5. TimescaleDB Details

The main purpose of using a TimescaleDB hypertable instead of a plain RDB table for storing the archive data samples is the support for partitioning aka chunking. While nearly transparent to the archive engine as well as the data retrieval, chunking improves the performance and maintainability of the archive.

The following is a collection of information on configuring and monitoring the chunking. While certain aspects of the hypertable can be changed at runtime, a complete reorganization of data into a new chunking setup is expensive. The chunking setup should thus be “right” from the start. At the time of this writing, however, there is no operational experience that would allow us to make qualified suggestions for the “best” chunking configuration. Details of the TimescaleDB options might also change.

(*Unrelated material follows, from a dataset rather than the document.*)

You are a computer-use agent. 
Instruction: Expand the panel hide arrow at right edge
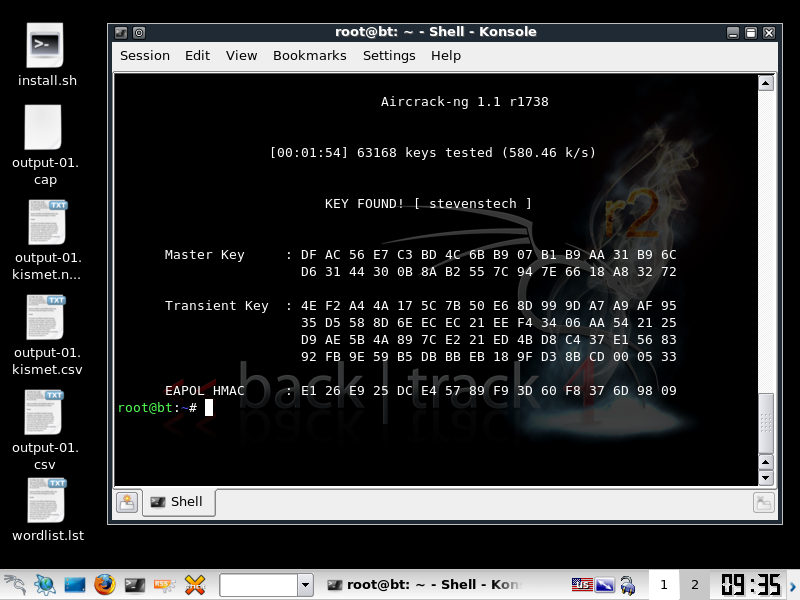793,584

More more, refer to https://docs.timescale.com/timescaledb/latest/

5.1. Connecting to the database

All the following examples use the psql command line tool. Based on the initial setup described in 2 Configure Database, examples that only require read access can be performed as

/usr/pgsql-14/bin/psql -U report -W tsarch

with the password $report. For write access, use

/usr/pgsql-14/bin/psql -Utsarch -W tsarch

with the password $tsarch. For complete access, use

sudo su postgres
psql tsarch

5.2. Version Info

Postgres and the TimescaleDB extension versions, which were 14.2 and 2.6.0 for the initial archive implementation:

SELECT version() AS PSQL,
       extversion AS Timescale
FROM pg_extension WHERE extname = 'timescaledb';

5.3. Partitioning

The sample table must be partitioned by smpl_time to get basic time-series support. In addition, it can be partitioned by channel_id, which creates an index by channel ID which we would otherwise have to create separately. if we didn’t

You need to pick a time period for the chunking based on time interval, and a count for the number of different partitions by channel_id, aka. “space partitions”.

The basic options are

Hypertable with chunks by time, no channel_id partitions. This supports the basic time-series behavior, allows compressing older chunks, and you can easily delete old chunks to recover disk space.
Hypertable with chunks by time, further partitioned by channel_id. Results in smaller chunks which can fit into memory and speed up access, but creates more chunks, which eventually impacts performance, https://github.com/timescale/timescaledb/issues/2897
Hypertable with chunks by time and channel_id, spreading chunks across table spaces within one node. Table spaces on dedicated disks allow parallel access.
Hypertable with chunks by time and channel_id, spreading chunks across different nodes. Adds network latency but allows load balancing.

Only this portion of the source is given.